An amendment was added which will grant a one-off allowance of €50 to children and pensioners in November this year, while home loan repayments will now be taken into account in calculating benefits, as will the situation of any pensioners who live alone sub-letting or renting out their home to Ukrainian refugees – in this case they would not lose the status of living alone and the benefits pertaining to that.
Another act, the Alcohol, Tobacco, Fuel and Electricity Excise Duty Act, was also amended, and the latter was also tied to the vote of confidence. It passed with 57 votes in favor.
The amendments will cut excise duty on special purpose diesel from June 1 to December 31 to the minimum level allowed in the EU.
Excise on special purpose diesel will be drastically cut from €100 per 1,000 liters, to €21 per 1,000 liters – the minimum level permitted by the EU between June 1 and the end of the year
One more bill, which amended the VAT act and was also tied to the confidence vote, passed with 58 votes in favor – 22 Isamaa and EKRE MPs voted against.
This will cut the VAT rate applicable to press publications from 9 percent to 5 percent as of August 1, with the express aim of supporting the availability of an independent and professional quality media in Estonia as a counter to Kremlin misinformation and propaganda.
Center MP: The government will survive
Following last week's speculation of a coalition collapse, Center MP and chair of the Riigikogu's finance committee, Andrei Korobeinik, told ERR that while tensions remained with the party's relationship with Reform, the partnership will go on: "And we will support the government and vote in favor of these four bills, including the supplementary budget."
EKRE MP Mart Helme concurred that the Reform-Center coalition would remain intact, telling ERR that: "I have no doubt that the government will survive."
At the same time, splits were an attritional process, he said.
"I can also say from the previous government's experience that every time there is such a storm, the connection gets weaker. It's like a tree that the storm is pushing and pushing and at some critical point, a fracture will come. I do not rule out this fracture arriving in the coming months, but not now," he went on.
EKRE was in office with Center and Isamaa April 2019-January 2021.

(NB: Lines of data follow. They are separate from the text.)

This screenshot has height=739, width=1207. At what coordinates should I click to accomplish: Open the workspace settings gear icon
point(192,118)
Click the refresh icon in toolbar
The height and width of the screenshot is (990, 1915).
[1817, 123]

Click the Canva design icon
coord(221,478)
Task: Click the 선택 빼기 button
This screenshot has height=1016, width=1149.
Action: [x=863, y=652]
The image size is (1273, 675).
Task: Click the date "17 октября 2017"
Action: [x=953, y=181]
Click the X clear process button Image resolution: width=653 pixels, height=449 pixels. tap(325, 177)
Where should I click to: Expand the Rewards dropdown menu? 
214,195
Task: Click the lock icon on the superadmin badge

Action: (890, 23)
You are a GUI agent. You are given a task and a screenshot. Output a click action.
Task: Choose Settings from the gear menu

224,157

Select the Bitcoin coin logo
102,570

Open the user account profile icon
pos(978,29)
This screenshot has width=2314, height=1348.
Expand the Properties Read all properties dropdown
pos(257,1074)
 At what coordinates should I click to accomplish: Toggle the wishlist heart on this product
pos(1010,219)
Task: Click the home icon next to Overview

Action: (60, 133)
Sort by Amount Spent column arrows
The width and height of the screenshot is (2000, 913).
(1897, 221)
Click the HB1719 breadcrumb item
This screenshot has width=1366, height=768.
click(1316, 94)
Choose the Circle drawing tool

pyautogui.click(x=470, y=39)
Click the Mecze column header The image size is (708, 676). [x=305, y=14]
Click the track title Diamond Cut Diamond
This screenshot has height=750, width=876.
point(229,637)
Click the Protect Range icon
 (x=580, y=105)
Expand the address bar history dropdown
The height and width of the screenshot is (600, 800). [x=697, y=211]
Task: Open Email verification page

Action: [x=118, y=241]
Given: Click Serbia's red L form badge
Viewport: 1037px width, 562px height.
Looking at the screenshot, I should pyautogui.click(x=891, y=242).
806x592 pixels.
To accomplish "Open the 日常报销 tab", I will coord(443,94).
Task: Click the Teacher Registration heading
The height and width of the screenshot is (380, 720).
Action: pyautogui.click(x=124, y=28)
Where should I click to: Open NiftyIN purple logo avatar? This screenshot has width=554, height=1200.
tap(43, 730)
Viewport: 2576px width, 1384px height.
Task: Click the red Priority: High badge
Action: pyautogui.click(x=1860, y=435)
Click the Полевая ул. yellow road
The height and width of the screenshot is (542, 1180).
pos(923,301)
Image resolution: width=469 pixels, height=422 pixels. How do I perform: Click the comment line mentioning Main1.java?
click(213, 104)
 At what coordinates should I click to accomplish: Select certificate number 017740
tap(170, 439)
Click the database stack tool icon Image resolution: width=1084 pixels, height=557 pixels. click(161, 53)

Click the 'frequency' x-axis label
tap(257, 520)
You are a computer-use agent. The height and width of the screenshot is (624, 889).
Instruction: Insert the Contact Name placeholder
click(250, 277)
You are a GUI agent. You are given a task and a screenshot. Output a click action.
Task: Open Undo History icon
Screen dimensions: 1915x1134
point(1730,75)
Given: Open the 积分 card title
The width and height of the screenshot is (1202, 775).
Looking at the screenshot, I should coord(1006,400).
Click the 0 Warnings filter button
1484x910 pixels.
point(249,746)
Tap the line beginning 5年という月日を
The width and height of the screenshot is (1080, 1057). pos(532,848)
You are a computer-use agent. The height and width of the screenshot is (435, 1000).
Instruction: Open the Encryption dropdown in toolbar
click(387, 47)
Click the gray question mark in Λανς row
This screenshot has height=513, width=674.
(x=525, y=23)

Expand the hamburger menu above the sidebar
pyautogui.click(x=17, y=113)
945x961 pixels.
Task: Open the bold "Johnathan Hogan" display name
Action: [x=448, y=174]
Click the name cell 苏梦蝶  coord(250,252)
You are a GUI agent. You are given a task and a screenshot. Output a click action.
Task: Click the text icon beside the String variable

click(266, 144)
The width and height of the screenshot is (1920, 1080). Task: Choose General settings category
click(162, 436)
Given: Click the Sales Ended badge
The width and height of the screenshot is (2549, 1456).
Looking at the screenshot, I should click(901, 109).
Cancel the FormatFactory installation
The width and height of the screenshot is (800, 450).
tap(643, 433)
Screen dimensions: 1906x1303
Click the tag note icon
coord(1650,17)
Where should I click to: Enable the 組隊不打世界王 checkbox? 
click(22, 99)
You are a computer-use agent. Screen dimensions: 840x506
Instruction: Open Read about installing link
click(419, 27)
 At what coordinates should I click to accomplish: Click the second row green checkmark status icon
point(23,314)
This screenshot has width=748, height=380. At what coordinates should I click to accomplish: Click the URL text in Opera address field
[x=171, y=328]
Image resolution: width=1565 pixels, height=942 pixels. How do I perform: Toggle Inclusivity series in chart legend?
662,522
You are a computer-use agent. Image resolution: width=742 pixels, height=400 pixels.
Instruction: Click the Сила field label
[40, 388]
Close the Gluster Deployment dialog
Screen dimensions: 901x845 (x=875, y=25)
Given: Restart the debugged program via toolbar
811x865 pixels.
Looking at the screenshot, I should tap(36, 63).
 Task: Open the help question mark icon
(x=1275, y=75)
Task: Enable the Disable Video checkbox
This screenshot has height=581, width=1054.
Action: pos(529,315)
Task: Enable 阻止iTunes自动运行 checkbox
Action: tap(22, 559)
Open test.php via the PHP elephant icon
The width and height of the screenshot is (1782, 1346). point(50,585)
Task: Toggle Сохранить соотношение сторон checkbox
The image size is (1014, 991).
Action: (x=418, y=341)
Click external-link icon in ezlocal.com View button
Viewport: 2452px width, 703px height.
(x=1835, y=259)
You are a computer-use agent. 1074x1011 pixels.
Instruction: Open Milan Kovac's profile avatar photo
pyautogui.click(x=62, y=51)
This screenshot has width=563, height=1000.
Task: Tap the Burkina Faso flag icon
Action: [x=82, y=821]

The supplementary budget provides for €247.6 million on defense and security, €257.3 million on energy security and €242.7 million towards support for refugees fleeing the Ukraine war.
The overall budget figure of €878 million remained unchanged across the two Riigikogu readings; the impact of the supplementary budget on the nominal budget position of the general government will stand at €626 million, or 1.9 percent of GDP, for 2022, ERR reports.
After Center tabled the bill amending the Family Benefits Act which will boost monthly child allowance to €100 per child plus €700 a month for those raising three to six kids and €900 for people raising seven kids or more, Reform objected, saying that the agreement had been to factor in these hikes into the 2023 state budget, due for Riigikogu debate in the fall.
Ultimately President Alar Karis stepped in and noted the dangers of a governmental split given the current security situation.